Inhibition of autophagy sensitizes malignant pleural mesothelioma cells to dual PI3K/mTOR inhibitors.

作者信息

Echeverry N, Ziltener G, Barbone D, Weder W, Stahel R A, Broaddus V C, Felley-Bosco E

机构信息

Laboratory of Molecular Oncology, Clinic of Oncology, University Hospital of Zürich, Häldeliweg 4, Zürich 8044, Switzerland.

Department of Medicine, Division of Pulmonary, San Francisco General Hospital, University of California San Francisco, San Francisco, CA 94110, USA.

出版信息

Cell Death Dis. 2015 May 7;6(5):e1757. doi: 10.1038/cddis.2015.124.
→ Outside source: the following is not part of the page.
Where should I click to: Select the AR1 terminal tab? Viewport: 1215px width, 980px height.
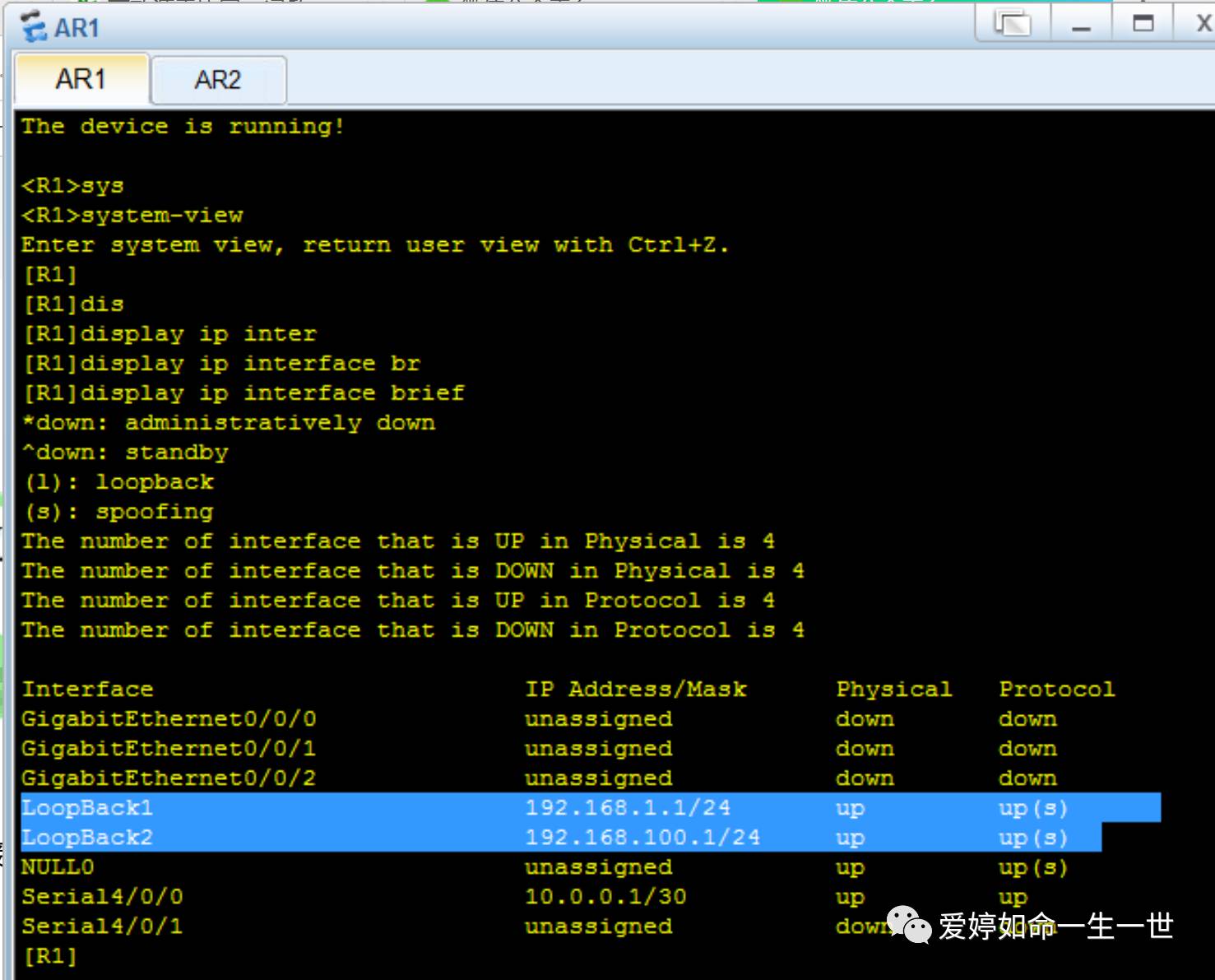81,79
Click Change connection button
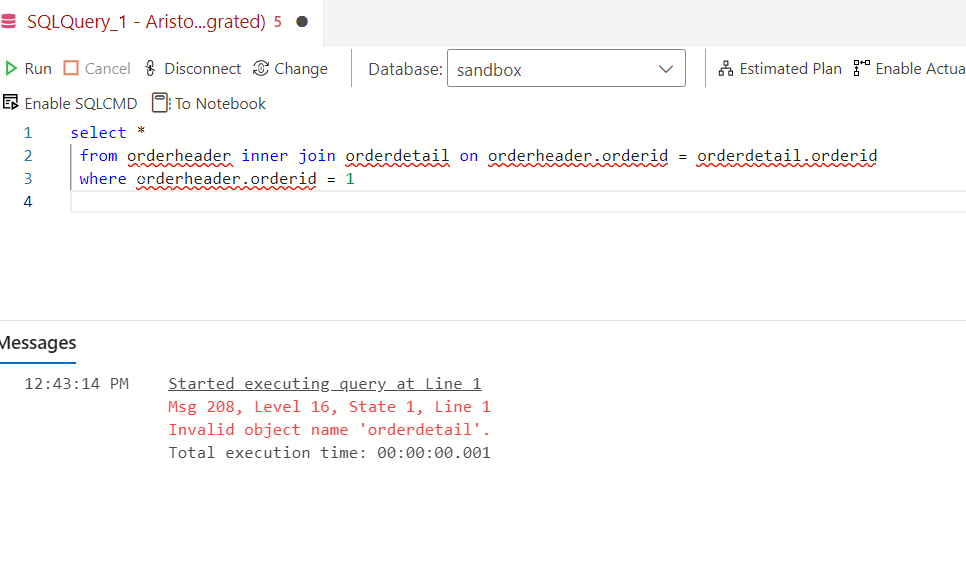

DOI:10.1038/cddis.2015.124
PMID:25950487
原文链接:https://pmc.ncbi.nlm.nih.gov/articles/PMC4669703/
Abstract

Malignant pleural mesothelioma (MPM) originates in most of the cases from chronic inflammation of the mesothelium due to exposure to asbestos fibers. Given the limited effect of chemotherapy, a big effort is being made to find new treatment options. The PI3K/mTOR pathway was reported to be upregulated in MPM. We tested the cell growth inhibition properties of two dual PI3K/mTOR inhibitors NVP-BEZ235 and GDC-0980 on 19 MPM cell lines. We could identify resistant and sensitive lines; however, there was no correlation to the downregulation of PI3K/mTOR activity markers. As a result of mTOR inhibition, both drugs efficiently induced long-term autophagy but not cell death. Autophagy blockade by chloroquine in combination with the dual PI3K/mTOR inhibitors significantly induced caspase-independent cell death involving RIP1 in the sensitive cell line SPC212. Cell death in the resistant cell line Mero-82 was less pronounced, and it was not induced via RIP1-dependent mechanism, suggesting the involvement of RIP1 downstream effectors. Cell death induction was confirmed in 3D systems. Based on these results, we identify autophagy as one of the main mechanisms of cell death resistance against dual PI3K/mTOR inhibitors in MPM. As PI3K/mTOR inhibitors are under investigation in clinical trials, these results may help interpreting their outcome and suggest ways for intervention.

摘要

恶性胸膜间皮瘤(MPM)在大多数情况下起源于因接触石棉纤维导致的间皮慢性炎症。鉴于化疗效果有限,人们正在大力寻找新的治疗方案。据报道,PI3K/mTOR通路在MPM中上调。我们测试了两种双重PI3K/mTOR抑制剂NVP-BEZ235和GDC-0980对19种MPM细胞系的细胞生长抑制特性。我们能够识别出耐药和敏感细胞系;然而,这与PI3K/mTOR活性标志物的下调并无关联。作为mTOR抑制的结果,两种药物均有效诱导长期自噬,但未诱导细胞死亡。在敏感细胞系SPC212中,氯喹联合双重PI3K/mTOR抑制剂阻断自噬显著诱导了涉及RIP1的非半胱天冬酶依赖性细胞死亡。耐药细胞系Mero-82中的细胞死亡不太明显,且不是通过RIP1依赖性机制诱导的,这表明RIP1下游效应器参与其中。在三维系统中证实了细胞死亡诱导。基于这些结果,我们确定自噬是MPM中细胞对双重PI3K/mTOR抑制剂产生死亡抗性的主要机制之一。由于PI3K/mTOR抑制剂正在进行临床试验研究,这些结果可能有助于解释其结果并提出干预方法。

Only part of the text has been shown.